?? Scratch Chocolate Cake Sinking In Middle
Decorating By cakemomne Updated 20 Sep 2006 , 2:36am by Edibleart
Hi all,
I have FINALLY found a scratch chocolate cake the even my "stop messing with what works" (ie cake mix) DH LOVES!! YEAH!!
Anyway, my cake is sinking slightly(~1.4 to 1/2 inch) in the middle as the cake cools, the cakes are completely cooked and so far, I have reduced one of the liquid amounts in the batter from 1 1/2 c to 1 1/3 c.
Should I reduce the liquid to 1 1/4 c?? Leave the liquid at 1 1/3 c and increase the flour?
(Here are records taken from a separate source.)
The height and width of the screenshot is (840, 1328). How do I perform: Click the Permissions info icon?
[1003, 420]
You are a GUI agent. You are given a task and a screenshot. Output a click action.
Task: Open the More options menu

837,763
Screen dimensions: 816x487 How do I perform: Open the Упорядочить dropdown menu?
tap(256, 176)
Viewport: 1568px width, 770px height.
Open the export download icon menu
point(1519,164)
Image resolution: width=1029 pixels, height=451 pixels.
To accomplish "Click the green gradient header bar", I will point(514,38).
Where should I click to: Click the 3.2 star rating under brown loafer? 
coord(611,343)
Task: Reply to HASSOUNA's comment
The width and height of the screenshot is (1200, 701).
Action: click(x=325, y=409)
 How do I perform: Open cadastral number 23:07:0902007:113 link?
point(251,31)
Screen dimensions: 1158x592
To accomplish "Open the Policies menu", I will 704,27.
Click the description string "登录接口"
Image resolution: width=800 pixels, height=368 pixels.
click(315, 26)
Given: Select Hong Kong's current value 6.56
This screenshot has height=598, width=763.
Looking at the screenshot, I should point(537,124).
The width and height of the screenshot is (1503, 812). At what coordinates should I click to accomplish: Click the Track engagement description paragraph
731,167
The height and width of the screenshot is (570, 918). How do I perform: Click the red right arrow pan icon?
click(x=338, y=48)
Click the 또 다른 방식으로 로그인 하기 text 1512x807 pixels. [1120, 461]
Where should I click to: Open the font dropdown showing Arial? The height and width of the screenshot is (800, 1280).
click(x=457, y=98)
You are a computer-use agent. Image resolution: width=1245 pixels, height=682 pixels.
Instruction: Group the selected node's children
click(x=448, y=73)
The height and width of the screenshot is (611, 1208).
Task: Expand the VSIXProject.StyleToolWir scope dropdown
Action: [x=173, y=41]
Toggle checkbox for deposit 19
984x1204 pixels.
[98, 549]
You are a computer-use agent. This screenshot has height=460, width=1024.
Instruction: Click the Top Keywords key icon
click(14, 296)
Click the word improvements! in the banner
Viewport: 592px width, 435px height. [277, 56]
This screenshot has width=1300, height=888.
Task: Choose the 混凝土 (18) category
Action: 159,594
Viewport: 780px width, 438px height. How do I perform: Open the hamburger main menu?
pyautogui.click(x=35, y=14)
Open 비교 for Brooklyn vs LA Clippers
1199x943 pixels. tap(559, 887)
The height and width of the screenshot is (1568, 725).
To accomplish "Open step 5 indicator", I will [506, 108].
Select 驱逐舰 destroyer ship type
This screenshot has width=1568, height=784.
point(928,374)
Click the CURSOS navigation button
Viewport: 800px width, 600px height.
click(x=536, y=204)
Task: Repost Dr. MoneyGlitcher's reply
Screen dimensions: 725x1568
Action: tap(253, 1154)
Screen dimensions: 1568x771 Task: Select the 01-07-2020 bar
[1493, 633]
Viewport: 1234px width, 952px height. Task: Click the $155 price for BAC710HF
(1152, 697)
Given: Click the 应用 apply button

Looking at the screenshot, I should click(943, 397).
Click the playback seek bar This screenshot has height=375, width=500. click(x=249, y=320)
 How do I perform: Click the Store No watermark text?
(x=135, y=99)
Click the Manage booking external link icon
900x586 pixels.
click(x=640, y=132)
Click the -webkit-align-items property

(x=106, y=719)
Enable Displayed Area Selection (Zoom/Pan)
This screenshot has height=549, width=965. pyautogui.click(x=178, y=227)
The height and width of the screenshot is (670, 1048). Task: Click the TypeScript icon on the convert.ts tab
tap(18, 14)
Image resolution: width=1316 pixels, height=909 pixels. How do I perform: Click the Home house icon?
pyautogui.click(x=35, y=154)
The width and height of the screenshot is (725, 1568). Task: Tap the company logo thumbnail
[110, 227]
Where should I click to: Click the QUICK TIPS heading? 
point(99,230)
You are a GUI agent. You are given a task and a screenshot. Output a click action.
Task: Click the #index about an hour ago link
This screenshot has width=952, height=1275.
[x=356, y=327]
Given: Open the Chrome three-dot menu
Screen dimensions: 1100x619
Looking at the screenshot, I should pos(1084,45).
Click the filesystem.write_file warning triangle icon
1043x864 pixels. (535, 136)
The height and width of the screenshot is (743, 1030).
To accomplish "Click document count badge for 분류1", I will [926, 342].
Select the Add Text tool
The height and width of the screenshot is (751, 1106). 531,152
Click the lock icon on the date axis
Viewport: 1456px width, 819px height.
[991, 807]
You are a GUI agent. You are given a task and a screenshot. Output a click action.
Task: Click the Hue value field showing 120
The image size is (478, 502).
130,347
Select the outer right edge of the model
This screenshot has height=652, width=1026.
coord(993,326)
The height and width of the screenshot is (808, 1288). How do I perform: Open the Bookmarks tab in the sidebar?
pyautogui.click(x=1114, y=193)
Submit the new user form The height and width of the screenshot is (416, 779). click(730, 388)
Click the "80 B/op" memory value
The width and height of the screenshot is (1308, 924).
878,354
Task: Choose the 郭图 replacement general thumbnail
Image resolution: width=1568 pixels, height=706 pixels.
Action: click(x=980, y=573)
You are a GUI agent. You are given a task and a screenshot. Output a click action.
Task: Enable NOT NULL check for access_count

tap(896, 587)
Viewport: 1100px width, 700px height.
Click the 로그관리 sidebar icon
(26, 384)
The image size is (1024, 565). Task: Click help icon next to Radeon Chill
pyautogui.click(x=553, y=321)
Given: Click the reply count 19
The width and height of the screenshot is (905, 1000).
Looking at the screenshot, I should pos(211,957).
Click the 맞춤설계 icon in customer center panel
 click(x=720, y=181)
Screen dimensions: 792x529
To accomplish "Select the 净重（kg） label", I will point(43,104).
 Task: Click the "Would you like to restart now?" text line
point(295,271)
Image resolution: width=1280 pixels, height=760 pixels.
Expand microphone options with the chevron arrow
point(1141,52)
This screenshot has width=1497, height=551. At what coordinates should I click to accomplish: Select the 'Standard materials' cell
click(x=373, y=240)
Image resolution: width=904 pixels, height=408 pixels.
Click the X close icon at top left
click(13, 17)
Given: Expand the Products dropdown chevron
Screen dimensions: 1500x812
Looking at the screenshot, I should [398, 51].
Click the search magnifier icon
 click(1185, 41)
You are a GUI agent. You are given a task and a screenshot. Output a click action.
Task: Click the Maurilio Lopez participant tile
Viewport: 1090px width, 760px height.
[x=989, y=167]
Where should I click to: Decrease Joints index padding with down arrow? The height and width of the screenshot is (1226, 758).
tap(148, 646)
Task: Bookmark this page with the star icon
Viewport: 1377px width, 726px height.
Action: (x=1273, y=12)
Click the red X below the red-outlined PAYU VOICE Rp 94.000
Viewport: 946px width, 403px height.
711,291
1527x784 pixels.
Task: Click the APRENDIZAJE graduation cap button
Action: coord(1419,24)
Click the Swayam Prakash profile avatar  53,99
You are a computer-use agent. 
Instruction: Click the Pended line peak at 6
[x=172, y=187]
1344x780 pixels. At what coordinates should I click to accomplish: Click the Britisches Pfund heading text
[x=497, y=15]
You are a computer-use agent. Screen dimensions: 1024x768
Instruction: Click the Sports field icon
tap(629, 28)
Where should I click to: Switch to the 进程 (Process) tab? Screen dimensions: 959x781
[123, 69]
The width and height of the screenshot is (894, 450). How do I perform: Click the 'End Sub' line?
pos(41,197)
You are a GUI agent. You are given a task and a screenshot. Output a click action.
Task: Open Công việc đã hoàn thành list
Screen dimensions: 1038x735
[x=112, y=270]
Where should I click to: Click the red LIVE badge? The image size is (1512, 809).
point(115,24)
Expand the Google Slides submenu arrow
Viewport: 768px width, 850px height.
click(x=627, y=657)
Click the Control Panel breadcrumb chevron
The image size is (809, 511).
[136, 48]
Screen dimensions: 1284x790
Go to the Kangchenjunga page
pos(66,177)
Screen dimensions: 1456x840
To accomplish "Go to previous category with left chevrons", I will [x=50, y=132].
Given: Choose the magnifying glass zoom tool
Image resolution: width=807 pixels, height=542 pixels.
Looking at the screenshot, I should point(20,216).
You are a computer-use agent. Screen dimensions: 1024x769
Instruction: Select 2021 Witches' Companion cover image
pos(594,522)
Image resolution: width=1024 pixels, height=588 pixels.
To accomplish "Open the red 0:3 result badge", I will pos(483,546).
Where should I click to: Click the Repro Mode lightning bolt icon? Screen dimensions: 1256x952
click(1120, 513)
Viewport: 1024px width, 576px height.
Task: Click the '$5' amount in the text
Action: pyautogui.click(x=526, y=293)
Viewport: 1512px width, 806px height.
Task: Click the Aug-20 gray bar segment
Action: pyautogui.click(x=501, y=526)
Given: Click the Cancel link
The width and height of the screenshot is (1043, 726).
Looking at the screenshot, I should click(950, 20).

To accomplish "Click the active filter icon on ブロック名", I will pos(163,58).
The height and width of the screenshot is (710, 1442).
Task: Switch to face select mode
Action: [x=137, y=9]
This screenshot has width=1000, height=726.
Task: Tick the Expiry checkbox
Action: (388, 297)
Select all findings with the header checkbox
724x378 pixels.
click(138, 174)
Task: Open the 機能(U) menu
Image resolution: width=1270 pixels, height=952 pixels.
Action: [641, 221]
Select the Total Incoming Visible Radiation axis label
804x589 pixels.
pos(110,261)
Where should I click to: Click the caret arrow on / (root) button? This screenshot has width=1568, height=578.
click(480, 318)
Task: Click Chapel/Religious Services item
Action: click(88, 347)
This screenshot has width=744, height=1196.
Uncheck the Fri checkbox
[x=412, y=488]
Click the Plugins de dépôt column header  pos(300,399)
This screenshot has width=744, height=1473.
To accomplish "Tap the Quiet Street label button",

Ignore it and add more frosting?!?! ![]()
Any suggestions would be much appreciated
TIA!!
What size pan are you using? I cannot recommend Rose Levy Beranbaum's Cake Bible highly enough... her whole section on base cake recipes (p. 490-493, I believe) were total lightbulb moments for me. I had to read it about 8 times (mathematically challenged here), but once it dawned on me it all made sense! The larger the pan, the less baking powder needed as it breaks down the structure of the cake, and the larger surface area will fall in the middle.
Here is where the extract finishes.